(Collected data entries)

╔══

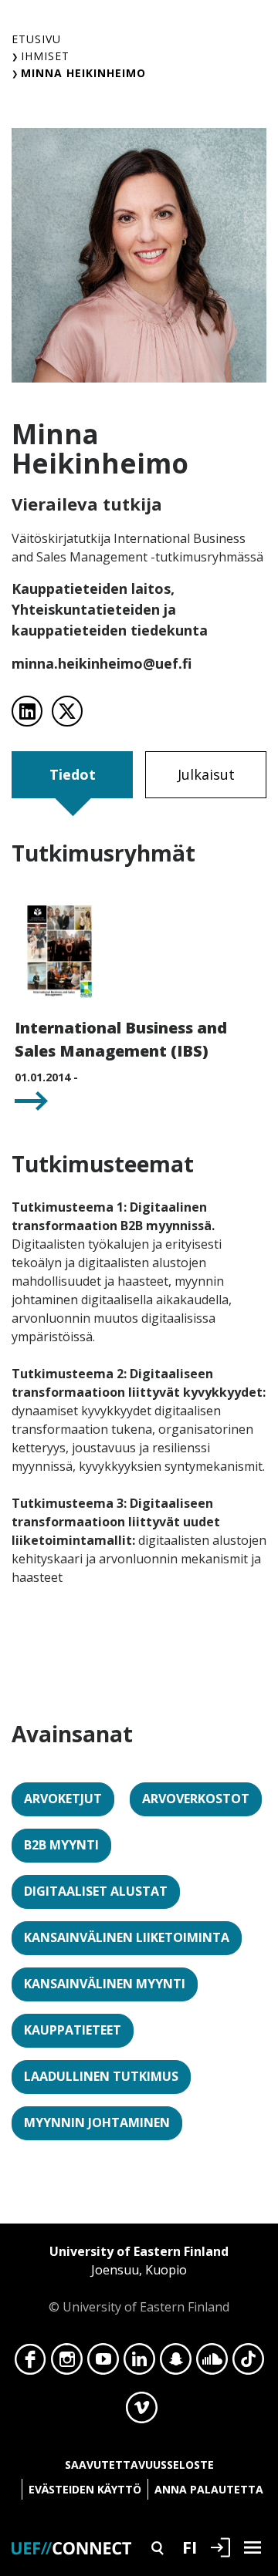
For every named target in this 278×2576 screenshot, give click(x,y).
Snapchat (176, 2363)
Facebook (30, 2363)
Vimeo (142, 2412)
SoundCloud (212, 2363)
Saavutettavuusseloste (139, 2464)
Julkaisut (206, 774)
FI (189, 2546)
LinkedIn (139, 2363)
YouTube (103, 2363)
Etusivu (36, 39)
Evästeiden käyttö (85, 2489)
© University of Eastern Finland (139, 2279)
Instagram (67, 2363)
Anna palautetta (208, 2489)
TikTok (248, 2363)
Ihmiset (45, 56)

╚══

TASK TO COMPLETE
From the line holding "Saavutettavuusseloste (139, 2464)" through the last line above, reproduce each line exactly and add nothing.

RESPONSE TO THIS TASK
Saavutettavuusseloste (139, 2464)
Julkaisut (206, 774)
FI (189, 2546)
LinkedIn (139, 2363)
YouTube (103, 2363)
Etusivu (36, 39)
Evästeiden käyttö (85, 2489)
© University of Eastern Finland (139, 2279)
Instagram (67, 2363)
Anna palautetta (208, 2489)
TikTok (248, 2363)
Ihmiset (45, 56)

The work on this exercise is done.